Spin-selective chiral mirror driven by guided-mode resonance

Abstract

Manipulating the polarization of light is of great importance for remote sensing, microscopy, data storage, and quantum cryptography. Metasurfaces, comprising deliberately designed subwavelength units in a two-dimensional plane, present a new approach for creating multi-functional and ultracompact optical elements. The polarization manipulation in metasurfaces has been actively explored thanks to the birefringence of the subwavelength anisotropic meta-atoms. This thesis reports the realization and verification of compact all-dielectric chiral mirror in the visible. Notably, the chiral mirrors have been mainly presented as plasmonic devices, making our structure, to the best of our knowledge, the first dielectric counterpart operating in the visible spectra.
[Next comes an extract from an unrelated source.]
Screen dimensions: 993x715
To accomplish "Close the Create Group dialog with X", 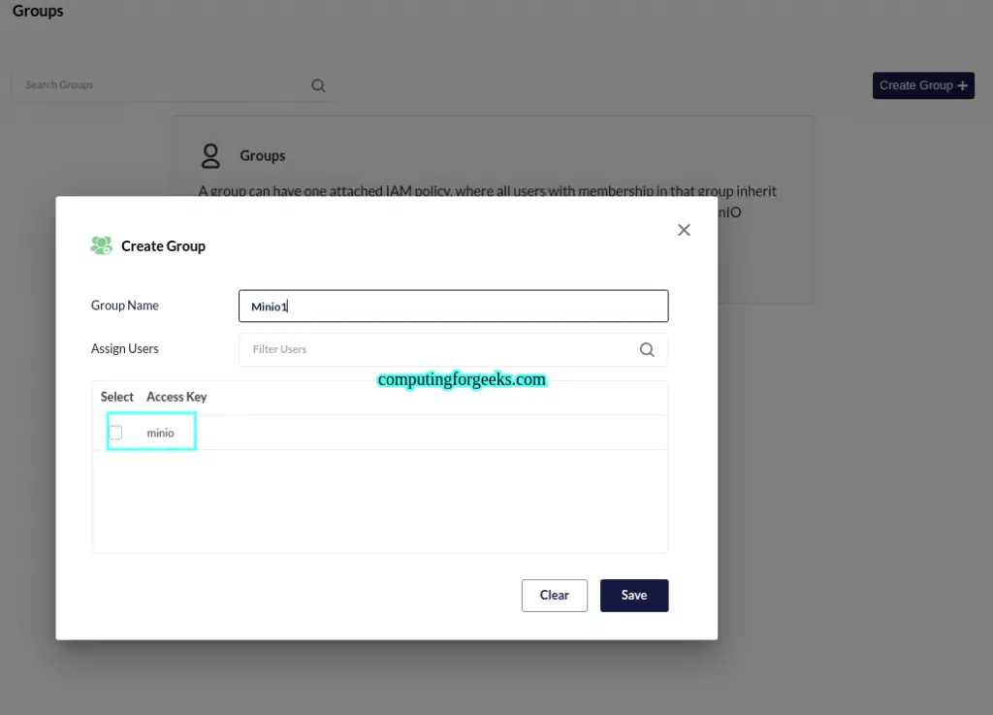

Our approach utilizes high refractive index and low-loss nanostructures to induce the near-unity circular dichroism (CD) when two orthogonal circularly polarized light (CPL) beams are incident. In this scheme, the chiro-optical response is induced by the periodicity and the geometry of our chiral metasurfaces, which lacks mirror symmetry. Our chiral metasurfaces provides robust, high-efficiency, near-unity CD, and polarization-conserved CPL reflection. Moreover, by harnessing guided-mode resonance (GMR), our structure has high quality factor, making it suitable for various applications such as color filter, display, and enantioselective molecular biosensing. As a demonstration of our approach, we explore our chiral mirror through some numerical simulations. In addition, we illustrate methods for measurement to characterize experimentally. Our chiral mirror has the potential to unlock new opportunities for various applications such as polarized light sources, sensors, encryption, and biomedical optics.